▸ **Exercise objective**:
Quote each line of the listing below word for word, and leave the pictures out of your answer.

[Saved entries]
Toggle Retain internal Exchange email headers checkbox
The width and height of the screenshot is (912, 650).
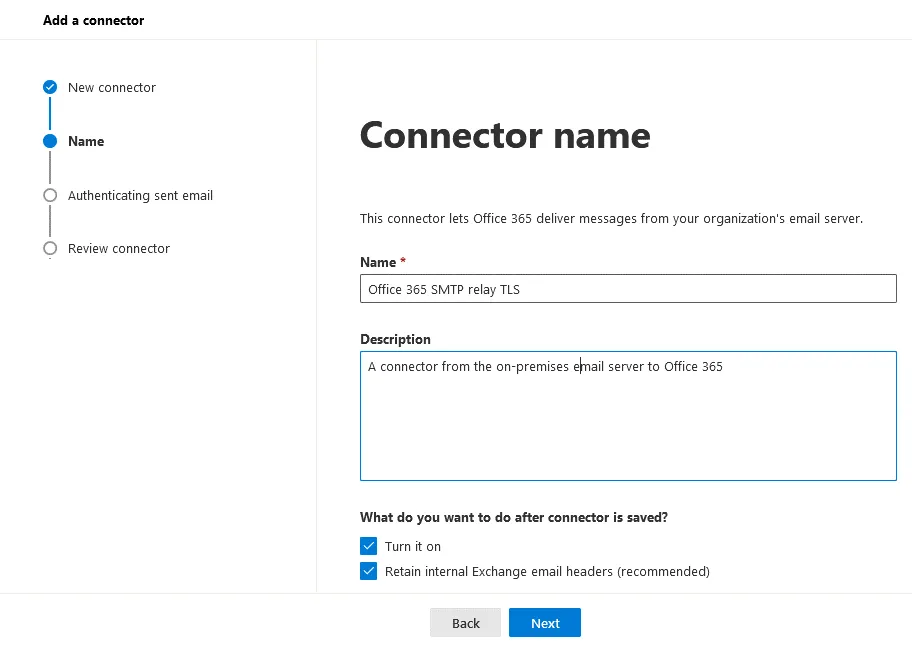(x=369, y=572)
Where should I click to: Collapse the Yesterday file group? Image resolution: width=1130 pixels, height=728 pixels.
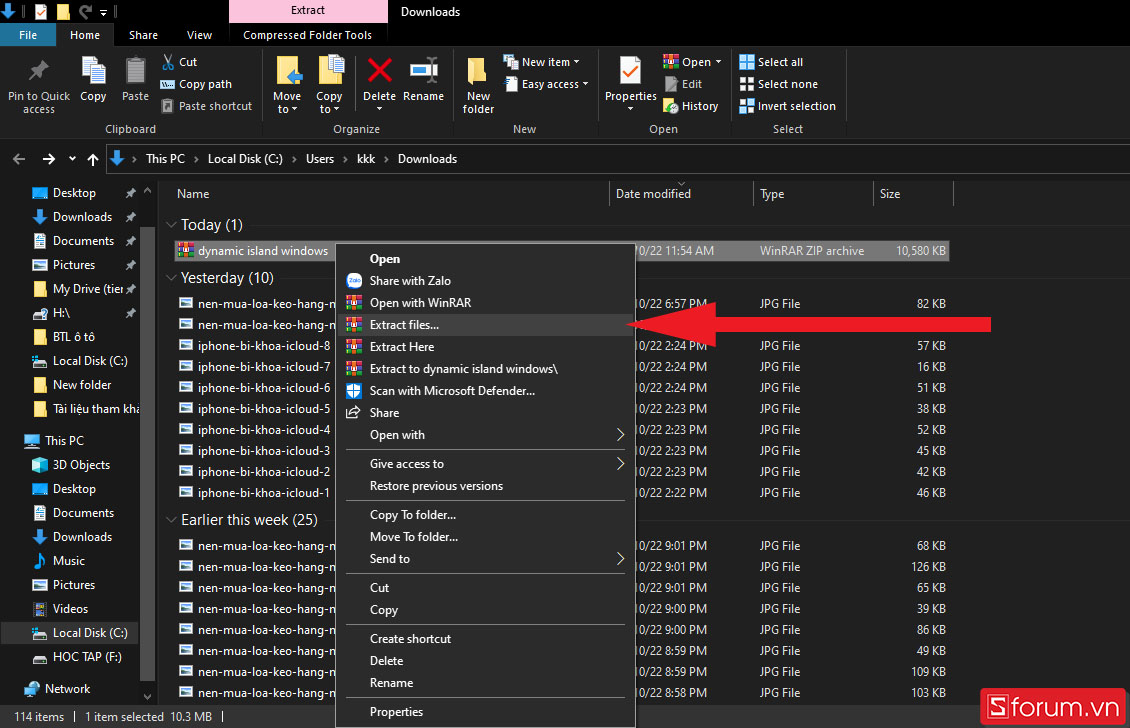171,278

▸ **Written response**:
Toggle Retain internal Exchange email headers checkbox
The width and height of the screenshot is (912, 650).
(x=369, y=572)
Where should I click to: Collapse the Yesterday file group? Image resolution: width=1130 pixels, height=728 pixels.
171,278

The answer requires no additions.